Who are you, and what do you do?
I am Joseph Turian, the founder of the MetaOptimize. We consult on machine learning, natural language processing, and data science. We provide implementation of solutions, advice and coaching for in-house tech teams. We help organizations turn data into higher-level information.
We also have the largest ML and NLP forum on the web.
What is your technology stack?
We are not dogmatic, and will use whatever tools are the most effective.
Our weapon of choice is Python, backed by NumPy and SciPy. Support for scientific computing in Python is great, there are some good libraries out there. Most of the algorithms we use are proprietary. If we use existing approaches, we like scikit-learn for standard algorithms, and Vowpal Wabbit for fast training when prototyping. A lot of the time, we expose services through XML-RPC so that they can be called from any language. We do not use NLTK, since most of the models are not of high-enough accuracy.
When prototyping, fields evolve rapidly, and we use a MongoDB store. A common pattern is to do a processing pass over the rows, and add a new field for the output. For relational data, we use SQLalchemy with a PostgreSQL backend.
Effective and strategic use of crowd-computation is so crucial to our core work that I am going to include it in our stack, I will talk about our service providers below.
We Boilerpipe a lot for extracting text from webpages.
We use Ubuntu for run-of-the-mill systems, like EC2 instances which we tear down quickly.
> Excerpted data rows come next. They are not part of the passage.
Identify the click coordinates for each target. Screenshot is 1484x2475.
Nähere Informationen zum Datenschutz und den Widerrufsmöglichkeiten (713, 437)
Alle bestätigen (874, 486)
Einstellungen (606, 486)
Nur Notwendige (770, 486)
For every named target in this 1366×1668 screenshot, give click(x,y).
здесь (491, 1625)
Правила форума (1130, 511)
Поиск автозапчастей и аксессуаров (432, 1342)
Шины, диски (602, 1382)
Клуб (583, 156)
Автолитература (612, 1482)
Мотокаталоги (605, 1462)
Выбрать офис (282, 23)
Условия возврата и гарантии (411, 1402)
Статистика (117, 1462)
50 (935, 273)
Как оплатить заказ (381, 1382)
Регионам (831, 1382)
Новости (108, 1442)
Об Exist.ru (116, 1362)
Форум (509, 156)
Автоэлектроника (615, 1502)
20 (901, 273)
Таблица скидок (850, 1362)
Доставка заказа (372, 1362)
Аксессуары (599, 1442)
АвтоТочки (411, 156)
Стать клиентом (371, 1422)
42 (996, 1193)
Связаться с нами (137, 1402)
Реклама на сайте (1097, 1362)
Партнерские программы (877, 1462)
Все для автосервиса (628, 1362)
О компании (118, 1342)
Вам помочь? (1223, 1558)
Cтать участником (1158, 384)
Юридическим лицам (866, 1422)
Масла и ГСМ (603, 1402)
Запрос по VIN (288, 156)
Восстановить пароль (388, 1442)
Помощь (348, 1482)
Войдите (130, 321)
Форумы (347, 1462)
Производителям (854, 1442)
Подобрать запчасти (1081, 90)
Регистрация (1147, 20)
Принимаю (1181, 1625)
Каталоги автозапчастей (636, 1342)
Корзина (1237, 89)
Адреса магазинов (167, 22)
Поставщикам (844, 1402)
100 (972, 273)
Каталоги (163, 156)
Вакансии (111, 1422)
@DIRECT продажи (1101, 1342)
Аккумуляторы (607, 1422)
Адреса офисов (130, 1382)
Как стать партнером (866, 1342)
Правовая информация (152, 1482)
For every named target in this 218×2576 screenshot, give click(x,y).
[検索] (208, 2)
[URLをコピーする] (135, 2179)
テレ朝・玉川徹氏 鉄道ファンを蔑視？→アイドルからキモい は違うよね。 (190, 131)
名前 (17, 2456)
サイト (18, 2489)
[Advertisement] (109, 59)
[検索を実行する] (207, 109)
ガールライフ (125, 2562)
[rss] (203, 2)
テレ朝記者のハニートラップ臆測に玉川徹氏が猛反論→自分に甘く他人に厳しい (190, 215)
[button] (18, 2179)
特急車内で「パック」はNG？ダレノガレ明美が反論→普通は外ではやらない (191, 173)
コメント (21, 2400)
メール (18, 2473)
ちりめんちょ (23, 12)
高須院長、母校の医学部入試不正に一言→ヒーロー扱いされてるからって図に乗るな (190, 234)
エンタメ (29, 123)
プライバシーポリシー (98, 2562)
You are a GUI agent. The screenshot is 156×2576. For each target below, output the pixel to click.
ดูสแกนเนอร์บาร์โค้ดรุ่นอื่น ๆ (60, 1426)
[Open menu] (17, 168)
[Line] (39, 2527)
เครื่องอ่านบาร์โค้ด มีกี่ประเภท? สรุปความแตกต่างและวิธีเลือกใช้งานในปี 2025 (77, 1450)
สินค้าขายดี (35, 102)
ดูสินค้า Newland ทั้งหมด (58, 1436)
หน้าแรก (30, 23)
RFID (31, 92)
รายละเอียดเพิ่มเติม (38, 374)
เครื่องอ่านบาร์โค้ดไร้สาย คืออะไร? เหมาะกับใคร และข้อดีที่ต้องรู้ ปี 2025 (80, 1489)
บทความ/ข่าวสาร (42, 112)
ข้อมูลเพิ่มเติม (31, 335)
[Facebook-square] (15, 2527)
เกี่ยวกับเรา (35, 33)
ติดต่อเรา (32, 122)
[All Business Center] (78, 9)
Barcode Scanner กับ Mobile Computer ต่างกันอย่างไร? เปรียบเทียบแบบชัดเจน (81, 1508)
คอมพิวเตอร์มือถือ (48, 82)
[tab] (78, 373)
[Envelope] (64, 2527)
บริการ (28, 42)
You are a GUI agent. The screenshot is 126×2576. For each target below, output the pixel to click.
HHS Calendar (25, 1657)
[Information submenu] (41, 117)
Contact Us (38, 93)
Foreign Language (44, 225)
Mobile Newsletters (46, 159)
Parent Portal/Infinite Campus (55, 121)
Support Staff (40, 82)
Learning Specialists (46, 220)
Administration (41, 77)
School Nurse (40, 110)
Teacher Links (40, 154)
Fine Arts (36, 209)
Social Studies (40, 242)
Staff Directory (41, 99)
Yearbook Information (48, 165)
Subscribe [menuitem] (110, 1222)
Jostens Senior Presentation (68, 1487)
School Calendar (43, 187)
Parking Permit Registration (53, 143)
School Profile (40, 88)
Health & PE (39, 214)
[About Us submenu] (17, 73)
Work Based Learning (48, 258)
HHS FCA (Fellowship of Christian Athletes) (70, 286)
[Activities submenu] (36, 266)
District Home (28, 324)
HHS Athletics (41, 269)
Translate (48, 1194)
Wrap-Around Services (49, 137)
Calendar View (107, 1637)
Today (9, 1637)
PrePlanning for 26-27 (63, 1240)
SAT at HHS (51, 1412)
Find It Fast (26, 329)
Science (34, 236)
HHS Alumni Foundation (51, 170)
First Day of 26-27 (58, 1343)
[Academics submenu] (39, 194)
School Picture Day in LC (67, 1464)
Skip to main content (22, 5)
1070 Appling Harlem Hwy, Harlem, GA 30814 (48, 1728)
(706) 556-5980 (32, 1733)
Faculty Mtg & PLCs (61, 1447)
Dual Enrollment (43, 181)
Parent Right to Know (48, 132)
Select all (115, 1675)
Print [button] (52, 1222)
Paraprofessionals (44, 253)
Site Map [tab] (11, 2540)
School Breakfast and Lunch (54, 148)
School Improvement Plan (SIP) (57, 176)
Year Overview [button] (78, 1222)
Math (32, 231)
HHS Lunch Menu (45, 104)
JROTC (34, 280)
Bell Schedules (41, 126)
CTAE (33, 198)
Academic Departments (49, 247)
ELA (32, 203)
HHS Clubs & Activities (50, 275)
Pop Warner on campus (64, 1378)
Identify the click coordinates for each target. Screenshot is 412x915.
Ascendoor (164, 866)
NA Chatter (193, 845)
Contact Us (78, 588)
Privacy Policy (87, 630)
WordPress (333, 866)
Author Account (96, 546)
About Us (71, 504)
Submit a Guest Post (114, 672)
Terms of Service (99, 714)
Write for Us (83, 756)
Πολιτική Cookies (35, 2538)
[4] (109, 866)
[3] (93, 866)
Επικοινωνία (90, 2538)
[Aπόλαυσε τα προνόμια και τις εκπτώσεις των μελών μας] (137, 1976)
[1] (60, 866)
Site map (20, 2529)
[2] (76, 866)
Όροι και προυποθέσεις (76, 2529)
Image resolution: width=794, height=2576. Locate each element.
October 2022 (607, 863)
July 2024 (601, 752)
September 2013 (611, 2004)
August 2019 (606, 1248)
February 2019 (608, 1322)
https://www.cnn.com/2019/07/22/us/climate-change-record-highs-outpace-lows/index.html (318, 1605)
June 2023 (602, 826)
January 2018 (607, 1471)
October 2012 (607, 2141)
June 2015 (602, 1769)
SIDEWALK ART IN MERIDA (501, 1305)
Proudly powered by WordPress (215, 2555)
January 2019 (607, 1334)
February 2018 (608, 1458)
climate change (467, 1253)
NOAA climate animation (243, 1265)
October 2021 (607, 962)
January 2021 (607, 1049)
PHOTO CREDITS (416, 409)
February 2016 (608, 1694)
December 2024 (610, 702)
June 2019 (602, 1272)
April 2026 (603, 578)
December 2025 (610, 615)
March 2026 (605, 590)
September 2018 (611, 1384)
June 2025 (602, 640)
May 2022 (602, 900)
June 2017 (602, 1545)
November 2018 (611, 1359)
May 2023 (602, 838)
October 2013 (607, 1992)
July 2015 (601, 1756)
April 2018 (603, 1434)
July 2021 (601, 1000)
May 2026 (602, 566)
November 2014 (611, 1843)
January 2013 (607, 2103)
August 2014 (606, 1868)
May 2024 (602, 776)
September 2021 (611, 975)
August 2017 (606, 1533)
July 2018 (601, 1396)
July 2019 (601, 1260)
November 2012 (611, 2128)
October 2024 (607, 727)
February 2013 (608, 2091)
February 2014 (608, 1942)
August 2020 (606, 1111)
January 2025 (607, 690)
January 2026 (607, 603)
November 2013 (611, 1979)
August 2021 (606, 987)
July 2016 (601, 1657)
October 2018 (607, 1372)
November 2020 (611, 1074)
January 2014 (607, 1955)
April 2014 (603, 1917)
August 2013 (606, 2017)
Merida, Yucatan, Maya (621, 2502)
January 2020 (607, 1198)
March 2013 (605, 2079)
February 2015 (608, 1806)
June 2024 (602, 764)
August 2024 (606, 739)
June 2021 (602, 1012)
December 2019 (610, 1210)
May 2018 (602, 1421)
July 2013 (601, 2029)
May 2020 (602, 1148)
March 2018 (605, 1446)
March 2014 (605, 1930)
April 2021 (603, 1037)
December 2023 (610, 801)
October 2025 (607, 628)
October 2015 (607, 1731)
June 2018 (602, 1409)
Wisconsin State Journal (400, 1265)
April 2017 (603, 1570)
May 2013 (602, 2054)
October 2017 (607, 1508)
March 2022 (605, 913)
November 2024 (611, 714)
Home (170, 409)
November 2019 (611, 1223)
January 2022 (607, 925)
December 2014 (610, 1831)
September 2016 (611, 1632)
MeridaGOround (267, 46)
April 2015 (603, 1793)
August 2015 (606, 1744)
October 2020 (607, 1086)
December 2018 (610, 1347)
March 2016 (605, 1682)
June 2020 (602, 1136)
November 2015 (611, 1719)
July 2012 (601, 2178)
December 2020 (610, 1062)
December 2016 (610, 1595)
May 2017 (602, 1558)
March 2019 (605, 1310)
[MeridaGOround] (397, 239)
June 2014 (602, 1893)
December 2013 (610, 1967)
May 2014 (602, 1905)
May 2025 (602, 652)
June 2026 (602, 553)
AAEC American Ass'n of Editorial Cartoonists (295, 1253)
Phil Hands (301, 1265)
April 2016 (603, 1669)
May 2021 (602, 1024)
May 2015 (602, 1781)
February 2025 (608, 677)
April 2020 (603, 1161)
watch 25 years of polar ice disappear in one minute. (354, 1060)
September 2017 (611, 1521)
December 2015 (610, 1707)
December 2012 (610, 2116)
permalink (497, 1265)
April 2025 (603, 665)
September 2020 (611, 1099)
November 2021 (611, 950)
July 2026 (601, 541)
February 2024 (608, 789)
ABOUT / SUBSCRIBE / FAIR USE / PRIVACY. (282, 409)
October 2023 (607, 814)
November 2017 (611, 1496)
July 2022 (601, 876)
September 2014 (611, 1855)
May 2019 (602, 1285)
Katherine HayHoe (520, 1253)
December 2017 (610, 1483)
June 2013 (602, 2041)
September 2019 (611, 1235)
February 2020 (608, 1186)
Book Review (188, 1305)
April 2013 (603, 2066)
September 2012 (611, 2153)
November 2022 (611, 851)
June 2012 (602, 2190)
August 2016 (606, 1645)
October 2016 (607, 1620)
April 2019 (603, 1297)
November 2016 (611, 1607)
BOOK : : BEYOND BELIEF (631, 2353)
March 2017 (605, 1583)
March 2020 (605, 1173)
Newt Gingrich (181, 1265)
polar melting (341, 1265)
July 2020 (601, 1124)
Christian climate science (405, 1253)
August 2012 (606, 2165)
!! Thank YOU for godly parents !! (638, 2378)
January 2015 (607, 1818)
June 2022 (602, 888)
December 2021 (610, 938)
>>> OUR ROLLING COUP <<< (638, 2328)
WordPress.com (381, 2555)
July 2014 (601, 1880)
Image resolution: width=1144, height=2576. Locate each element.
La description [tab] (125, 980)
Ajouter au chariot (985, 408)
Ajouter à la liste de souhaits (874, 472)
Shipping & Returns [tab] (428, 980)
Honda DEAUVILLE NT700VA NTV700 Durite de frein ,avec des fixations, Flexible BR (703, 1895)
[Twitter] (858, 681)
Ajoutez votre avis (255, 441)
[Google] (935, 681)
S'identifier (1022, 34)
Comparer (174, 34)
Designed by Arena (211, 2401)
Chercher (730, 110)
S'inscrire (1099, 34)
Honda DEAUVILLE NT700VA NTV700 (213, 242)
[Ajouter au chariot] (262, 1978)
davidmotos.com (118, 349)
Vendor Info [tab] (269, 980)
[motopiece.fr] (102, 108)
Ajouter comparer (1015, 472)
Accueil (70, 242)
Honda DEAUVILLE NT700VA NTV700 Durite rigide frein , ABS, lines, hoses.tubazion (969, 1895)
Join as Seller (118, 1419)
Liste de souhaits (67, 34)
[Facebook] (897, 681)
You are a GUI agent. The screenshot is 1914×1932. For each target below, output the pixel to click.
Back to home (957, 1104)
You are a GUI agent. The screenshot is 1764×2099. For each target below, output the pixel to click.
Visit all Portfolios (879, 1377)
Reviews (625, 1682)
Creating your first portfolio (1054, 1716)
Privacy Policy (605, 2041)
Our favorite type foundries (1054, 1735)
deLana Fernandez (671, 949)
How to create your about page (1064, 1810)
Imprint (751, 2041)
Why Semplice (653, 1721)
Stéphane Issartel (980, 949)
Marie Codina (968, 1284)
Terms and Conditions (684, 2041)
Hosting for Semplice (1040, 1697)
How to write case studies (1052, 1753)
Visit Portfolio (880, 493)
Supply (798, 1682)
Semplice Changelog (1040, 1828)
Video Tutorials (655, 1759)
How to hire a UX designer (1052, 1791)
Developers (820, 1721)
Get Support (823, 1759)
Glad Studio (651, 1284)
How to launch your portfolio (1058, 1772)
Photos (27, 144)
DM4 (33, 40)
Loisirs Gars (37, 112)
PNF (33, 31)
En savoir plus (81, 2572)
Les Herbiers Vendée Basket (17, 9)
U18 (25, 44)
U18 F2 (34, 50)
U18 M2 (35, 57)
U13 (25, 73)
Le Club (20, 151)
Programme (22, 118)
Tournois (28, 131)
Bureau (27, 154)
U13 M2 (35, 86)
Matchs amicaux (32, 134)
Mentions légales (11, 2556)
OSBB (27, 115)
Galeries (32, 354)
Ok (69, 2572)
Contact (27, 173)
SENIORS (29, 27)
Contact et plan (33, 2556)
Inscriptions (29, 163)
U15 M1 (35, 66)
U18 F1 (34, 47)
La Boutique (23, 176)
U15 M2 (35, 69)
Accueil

We use Gentoo for long-running experiment boxes (dedicated servers), because it’s much easier to get state-of-the-art packages and control compile options.
What software do you use to run your business?
Our experiments are typically memory-bound, so we rent >= 16GB dedis from Europe, where they are far less expensive. We have a dedicated experimental server from Kimsufi.ie, the “budget” line of OVH. The dedis from Hetzner are also supposedly very good, and a comparable pricepoint. 100ms latency is fine for an SSH shell. If we did want to serve APIs to the states with low latency, HoneLive is the provider we’d choose. We have 128 MB VPSes from buyvm lying around that we never use, but refuse to give them up because they cost $15/yr and are always out-of-stock. For large-scale on-demand computation, we spin up EC2 instances. Our backups are on S3.
For crowd computation, we control Mechanical Turk through CrowdFlower. We use human annotation for tasks that are too small to justify building a model, or when very high accuracy is needed to supplement an automatic method, or when creating training data to improve models.
We host public code on GitHub. We used to host private repos on GitHub, but now we host them on a private server (I had forgotten that we do not need our paid Github plan anymore, and just downgraded to the free GitHub plan). When collaborating with outsiders, we prefer to use BitBucket.
We use Google Apps for email. For sending transactional email from our forum, we use fastmail.fm’s SMTP server, but are considering migrating to SendGrid. Boomerang for Gmail is AWESOME. I can’t recommend it enough. We use it when we send an important email that needs a reply, to notify us if no reply has been sent. We would pay double for it. We do not have a mailing list, but should. We will probably use MailChimp.
We use RightSignature for executing contracts. The interface is very simple, and the signatures are great. If clients are puzzled and ask for the contract the old-fashioned way, we use UnityFax. The service gives us our own SF-area fax number, and we send and receive faxes through email. It is so damn cheap ($1.99/mo) and works fine. You have probably never heard of them, because they suck at branding and SEO.
For our phone, we use GrassHopper. Our number is 855-ALL-DATA. Because we don’t just work on big data, sometimes our clients have small data. We care about all data. We only discriminate between data when modeling conditional distributions.
We use Google Docs a lot for sharing and collaboration, and evolving documentation that clients might want to edit. We bill for projects, not time, so we don’t track billable hours. We use Indinero to trap all financial activity, which makes it easier to determine deductibles during tax season. For IM, we use gchat, but are migrating to Pidgin with the OTR plugin.
What business software do you most wish existed?
We don’t tweet, because a lot of the twitter stream is noise. Hence, it takes too long to consume tweets that we care about. However, we would like to use twitter to increase our brand recognition, engage potential collaborators and clients, demonstrate expertise, and establish our company as a thought-leader. Something that filtered the twitter stream so we could only see relevant tweets is something we would pay for.
We would like more sophisticated tools for doing crowd-programming. CrowdFlower is only good for one-shot tasks, not complicated pipelines. The TurKit library is promising, but I’d prefer something with more features like CrowdFlower, so that we would not have to build everything ourselves. CrowdControl is a new entrant into the space which appears to solve the problem correctly, but they are an enterprise solution and charge yearly, so it is not cost-effective for engagements that typically last several months.